二人はまだ顔が割れてないからっていうのと、やっぱりルナリア様をちょっとでも危険な場所に連れて来たくないので。今日はオークが飛び出してきたらアサルトライフルの出番になるはず……
そうこうしているうちに穴の方は出来上がったようで、副長さんが出来具合を確認している。土嚢の構築はまだ続いてるっぽい。
「穴の方は完了しました」
「ありがとうございます」
敬礼されると思わず敬礼を返したくなるオタク気質をグッと堪える。そこにちょうど智沙さんとチョコが戻ってきた。
「では、装置を設置する」
「はっ!」
「じゃ、私、見張りしとくよん」
「ワフン!」
お硬い返事と対照的な気楽な感じのサーラさんがヨミと一緒に走り出す。掘った穴を飛び越えるのは楽勝だろうけど、積み上げられた土嚢も軽々飛び越えるのはどうなんでしょう? みんな驚いてますよ?
「では、まずシートを敷こう」
「はい」
掘った穴に厚手のビニールシートを敷く。これは魔導具から水が吐き出されても、泥水にならないような前準備。チョコが穴に降り、試運転の時のようにブロックを置いて土台設置完了。
「チョコ君、ホースだ」
「オッケーです」
入り口から二十メートルほど離れた場所に排水装置——真空吸引ポンプ排出装置——があるので、ここまで繋がるホースを設置する。消火用ホースよりもさらにぶっといやつ。二本あって水量を増やしても大丈夫のはず。
「よし、置こうか」
「了解です」
チョコが古代魔導具を受け取り、ブロックの上に置いて準備完了かな?
「大丈夫?」
「大丈夫そう」
私とチョコで指差し確認ヨシ! ちょうど土嚢も作り終えたようで、隊員さんたちが外へと出ていく。
「サーラさん、ヨミー、準備できましたよ」
「オッケー、戻るね」
「ワフン!」
またぴょいっと土嚢を飛び越えて戻ってくるサーラさんとヨミ。
「何かいそうとかあります?」
「少なくとも近くにはいないかな。前も結構進んでから遭遇したし、あのあたりまで行かないとなんじゃない?」
そいやそうか。というか、近くにいるなら、こんなところでゴソゴソしてるのに気がついて襲ってきそうなもんだよね。……ここで襲われた迷惑系配信者って大声でも出したのか、よっぽど運が悪かったのかな。

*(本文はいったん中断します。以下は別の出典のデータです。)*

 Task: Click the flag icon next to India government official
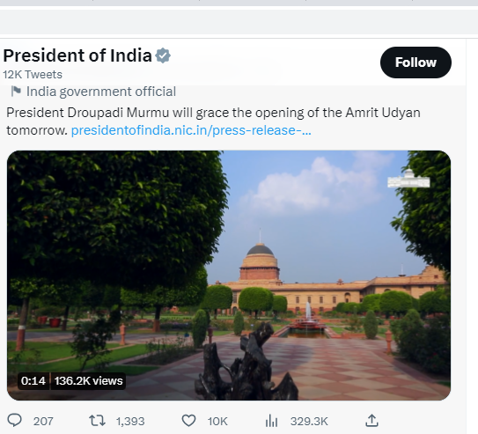tap(16, 91)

「では、予定通りの時間に装置を起動するので所定の位置へ」
「了解しました!」
後ろでそんなやりとりがあって、隊員さんたちが散っていく。今は午後一時前。作戦的な言い方をすると、一三〇〇に作戦開始という手はず。
「翔子君、頼む」
「了解です」
《起動》《土壁》
土嚢の前後に同じ高さの土の壁を分厚めに作る。オークが来ても、できるだけこの土嚢で時間稼ぎができるようにっていう感じ。最初は石壁で全面塞ぐことも考えたんだけど、この廃坑の先がどこか別の場所に繋がってて、そっちに迂回とかされるとまずいし。
「うむ。では、チョコ君頼む」
「では、起動しますね。魔素注入……。暗証番号入力します。よん、なな、に、ご……」
古代魔導具のパネルが光り、続いて暗証番号を入力するチョコ。起動ボタンが点滅し始めたので。
「起動します」
ポチッとなを心で言うスタイル……はもういいか。ほどなく魔導具の下部から水が溢れ始めた。
「「ふう」」
穴の上の私と、穴の中にいるチョコが同時にホッと息を吐く。まずは第一段階をクリア。
「次行きます」
「うむ、落ち着いてな」
チョコが押す次のボタンは座標固定ボタン。カスタマサポートさんに手紙を出して返ってきた返事が「ボタンを押した時の場所からどうやっても動かなくなるボタンなので、起動したら押しておくといいですよ」というもの。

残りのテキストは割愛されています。